I can scan files & folders via a simple PowerShell script:
$path = "\\SomeNetworkServer\Root"
Get-ChildItem -Path $path -Recurse | % {
#Do some work like (Get-ACL -Path ($_.FullName))...
}
Problem with this approach is that it can take hours or even days on very large storage systems with millions of folders & files. I figured parallelism might help better utilize storage, CPU and networking IO to process faster. I'm not sure where (if at all) a bottleneck exists in Get-ChildItem. I assume it just runs sequentially through each directory.
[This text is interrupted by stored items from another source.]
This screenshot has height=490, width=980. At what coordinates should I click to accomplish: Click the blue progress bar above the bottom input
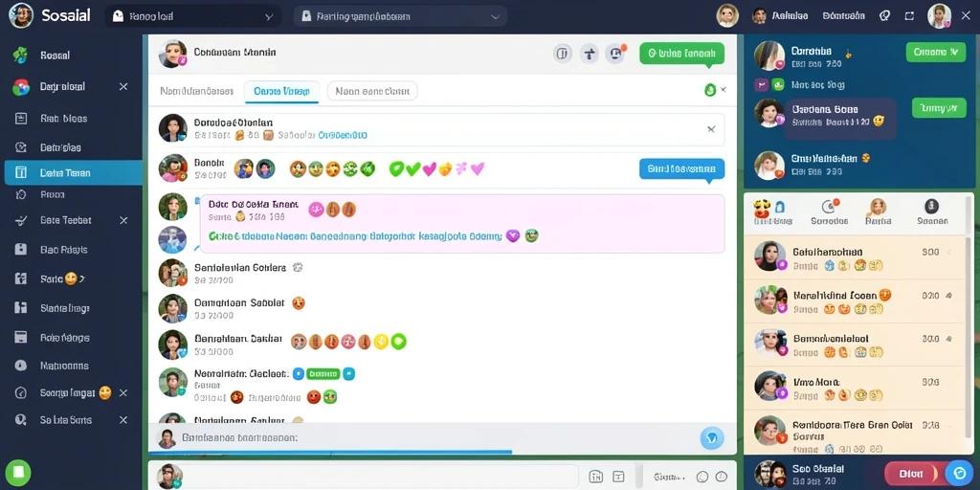point(330,452)
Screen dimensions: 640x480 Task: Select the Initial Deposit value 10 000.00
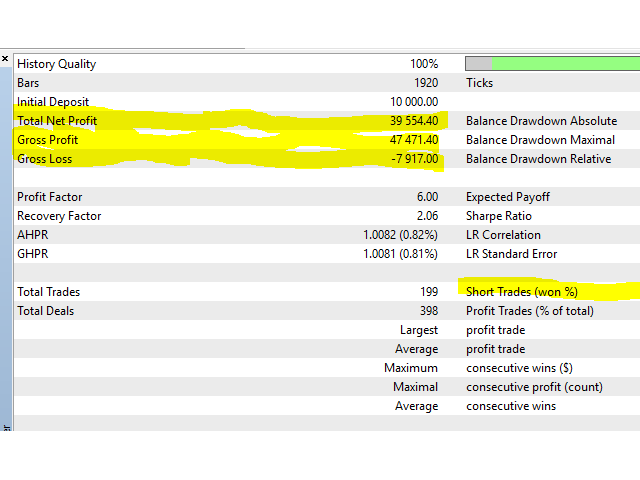click(413, 102)
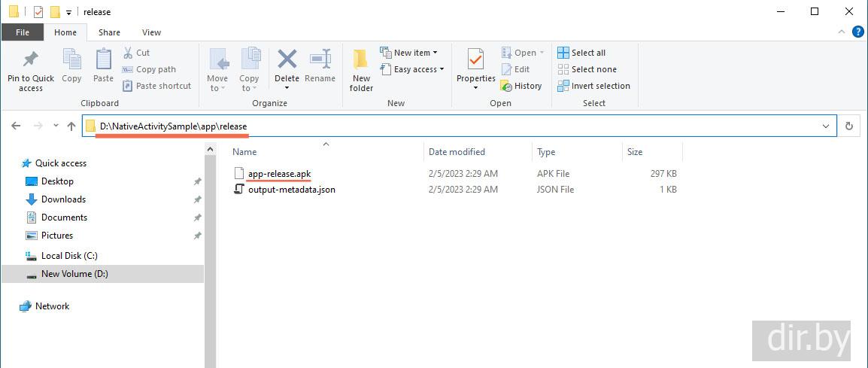Click Invert selection in the ribbon
The image size is (868, 368).
click(593, 86)
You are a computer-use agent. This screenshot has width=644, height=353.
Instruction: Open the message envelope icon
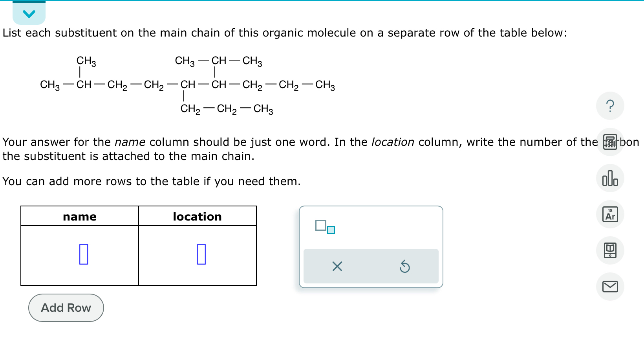coord(610,287)
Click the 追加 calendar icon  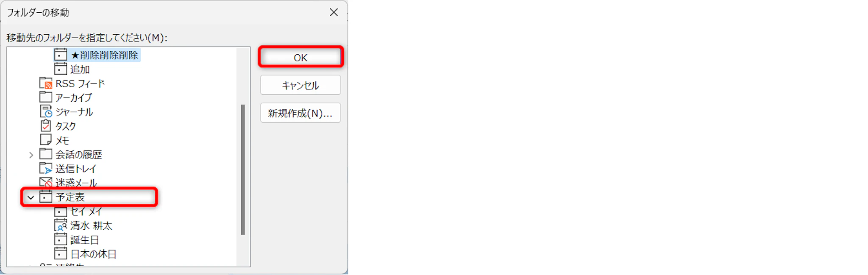pyautogui.click(x=61, y=69)
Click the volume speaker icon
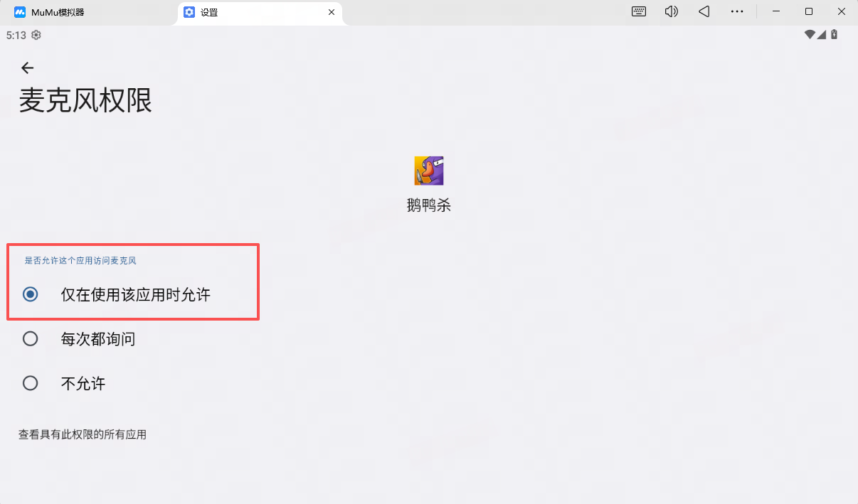This screenshot has width=858, height=504. pyautogui.click(x=671, y=11)
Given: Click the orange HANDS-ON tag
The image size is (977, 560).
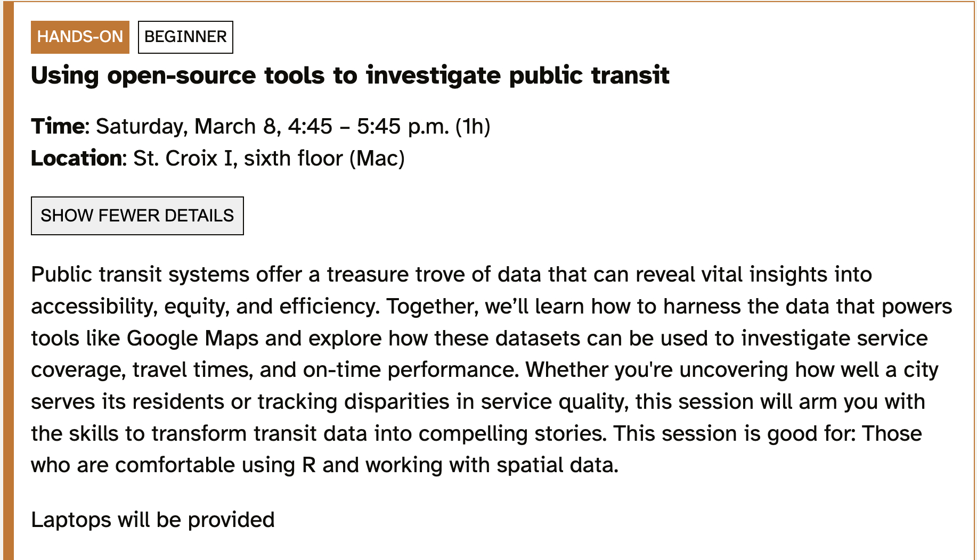Looking at the screenshot, I should (x=80, y=37).
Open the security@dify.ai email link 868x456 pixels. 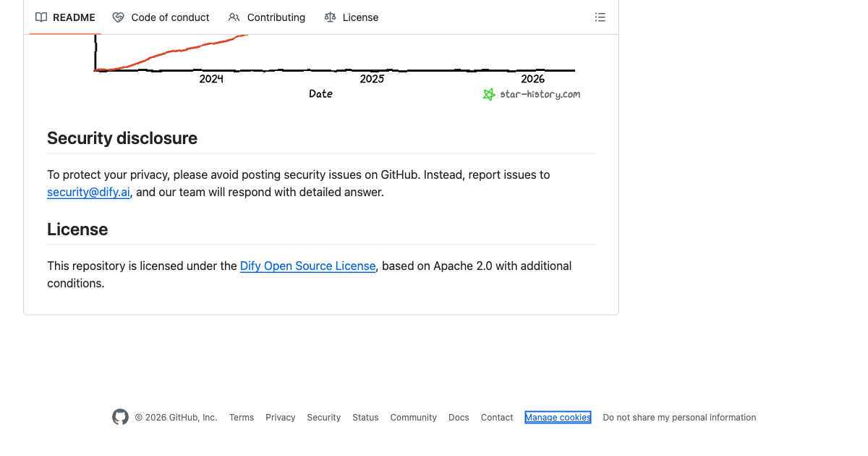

My approach was to build a function that also uses recursion with the System.IO namespace to enumerate all directories and files, and also use RSJobs to create a pool of active running jobs based on the directory.
Something like:
function ExploreShare {
param(
[parameter(Mandatory = $true)]
[string] $path,
[parameter(Mandatory = $true)]
[int] $threadCount)
Begin {}
Process {
[System.IO.Directory]::EnumerateDirectories($path) | % {
$curDirectory = $_;
#Do work on current directory, output to pipline....
#Determine if some of the jobs finished
$jobs = Get-RSJob
$jobs | ? { $_.State -eq "Completed" } | Receive-RSJob
$jobs | ? { $_.State -eq "Completed" } | Remove-RSJob
$running = $jobs | ? { $_.State -eq "Running" };
#If we exceed our threadCount quota run as normal recursion
if ($running.count -gt $threadCount -or ($threadCount -eq 0)) {
ExploreShare -path $curDirectory -threadCount $threadCount
}
else {
#Create a new Job for the directory and its nested contents
Start-RSJob -InputObject $curDirectory -ScriptBlock {
ExploreShare -path $_ -threadCount $using:threadCount
} -FunctionsToImport @("ExploreShare") | Out-Null
}
}
#Process all files in current directory in current thread\job
[System.IO.Directory]::EnumerateFiles($path) | % {
$curFile = $_;
#Do work with current file, output to pipeline....
}
}
End {
#End of invocation wait for jobs to be finished and flush them out?
$jobs = Get-RSJob
$jobs | Wait-RSJob | Receive-RSJob
$jobs | Remove-RSJob
}
}
Then call it like so
ExploreShare -path $path -threadCount 5
Few design challenges I'm struggling to overcome:
When calling Start-RSJob, I believe that nested job has no awareness of the parent jobs resulting in an ever growing list of RSJobs per directory as ExploreShare is recursively called.
- I tried doing something like
$jobs = Get-RSJobs
and passing in $jobs to Start-RSJob & ExploreShare to build awareness of running jobs in a child job (not sure if it actually works that way), it just caused my process memory to skyrocket.
- I tried doing something like
If I keep the parallelism to just enumerated root directories, I can get in a situation where most of them at the root are empty except a few that contain all the nested files & folders (like Department folder)
My goal was to make it so there are always only X jobs running in parallel when ExploreShare is called, and if a nested directory is being enumerated when a previous job completed, then that directory (and its files) will be processed as a new job instead of current thread.
Hopefully this makes sense ♂️